• [PROVIDED TEXT]:
◇ ◇ ◇

Because I went home and learned this stuff. And, you know, that's what you just sit there with the record.

SPEAKER_02:

So you had a long association with Paul.

SPEAKER_00:

Oh, yeah. I used to go see Paul constantly in New York. I would sit in with him, do a couple of numbers and, you know. You released three albums with him.

SPEAKER_07:

I'm going home,

SPEAKER_04:

baby.

UNKNOWN:

Woo!

SPEAKER_07:

Thank you.

SPEAKER_00:

Yeah, I was pleasantly surprised, you know, that Paul, you know, wanted to do that stuff with me.

SPEAKER_02:

Were you playing all the harmonica on these albums or were you swapping it with

SPEAKER_00:

Paul? On the one on Paul played some stuff. He played the bass harp on the things I used to do.

◇ ◇ ◇

• [STATED TASK]: Rewrite the interview transcript from "So you had a" to "albums with him.", changing "New York" to "Chicago". The items after the interview transcript are not needed.

• [DATA ROWS]:
◇ ◇ ◇

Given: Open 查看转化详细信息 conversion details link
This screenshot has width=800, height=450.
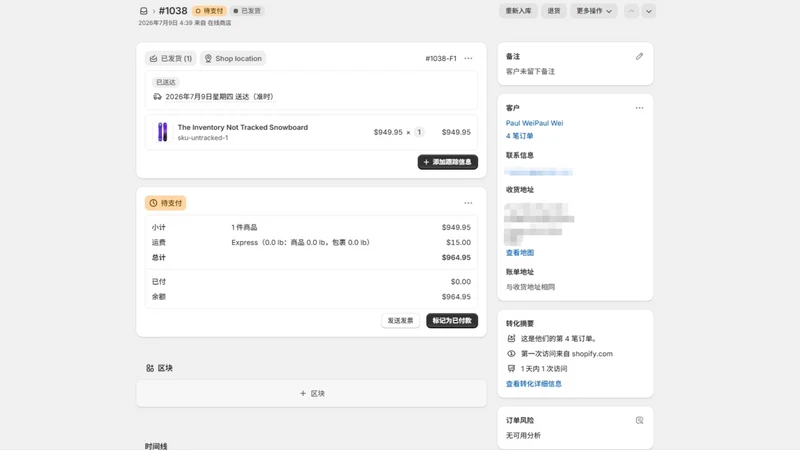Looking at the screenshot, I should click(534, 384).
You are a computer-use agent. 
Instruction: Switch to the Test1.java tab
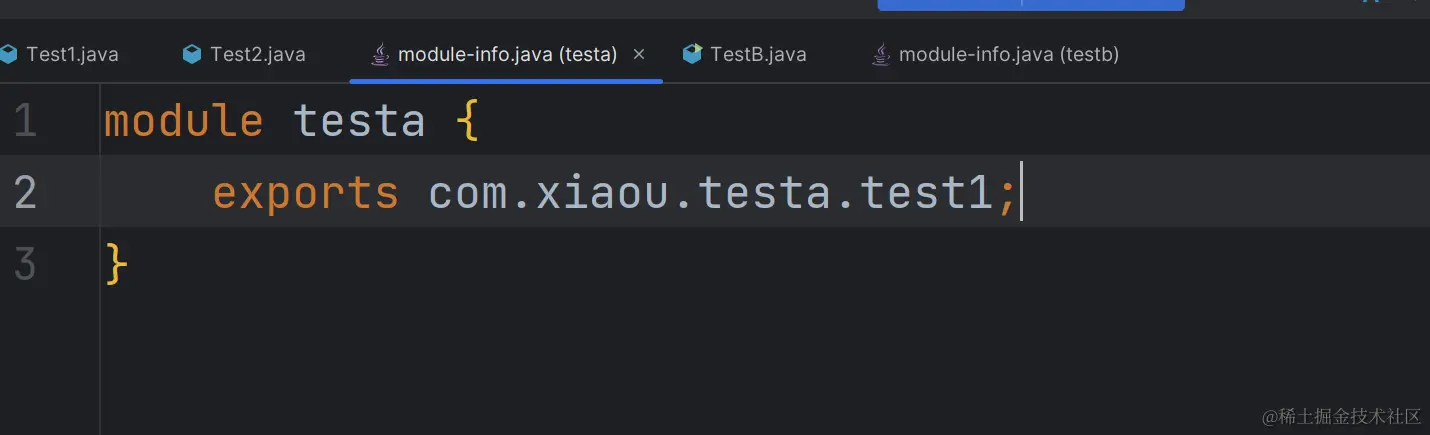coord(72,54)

◇ ◇ ◇

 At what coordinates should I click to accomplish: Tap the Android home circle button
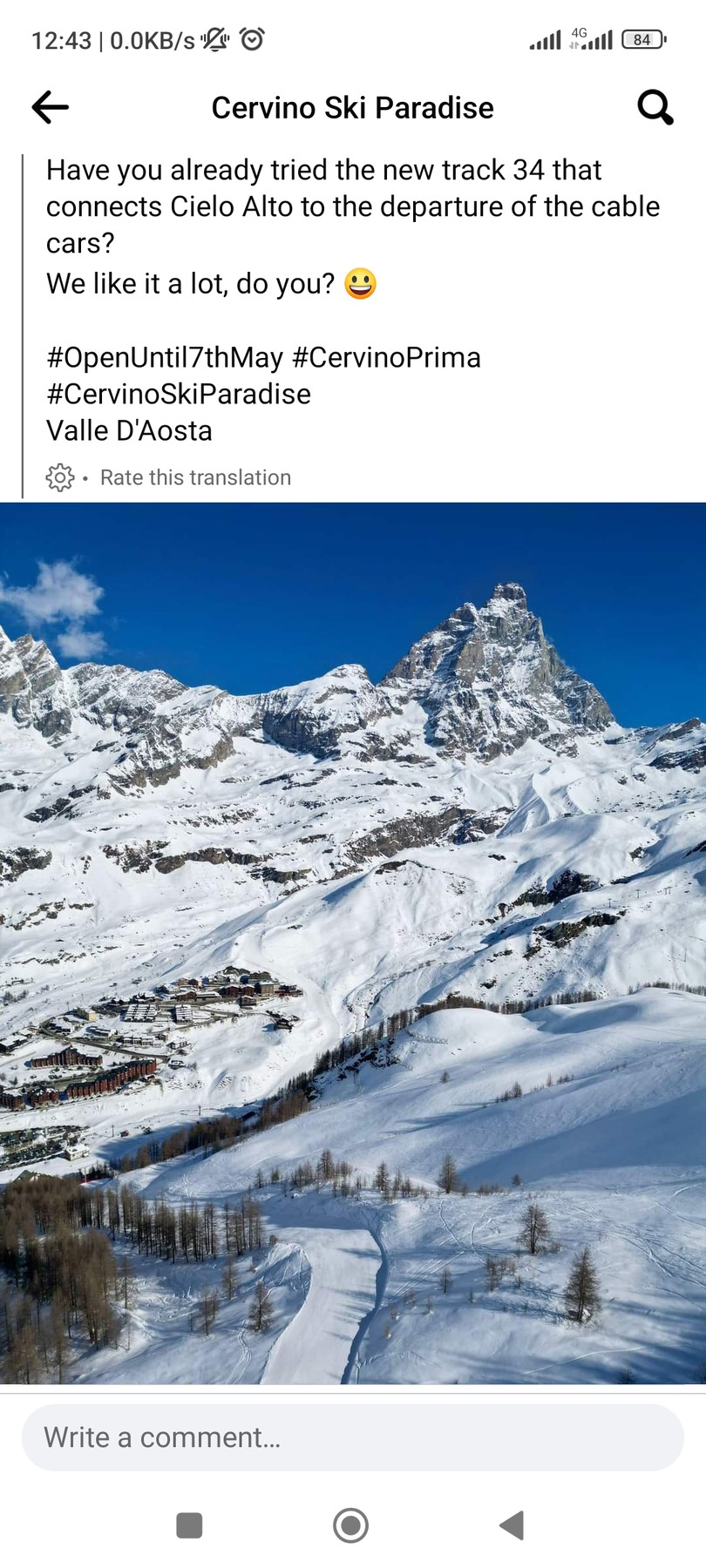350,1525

◇ ◇ ◇

• [COMPLETE ANSWER]:
So you had a long association with Paul.

SPEAKER_00:

Oh, yeah. I used to go see Paul constantly in Chicago. I would sit in with him, do a couple of numbers and, you know. You released three albums with him.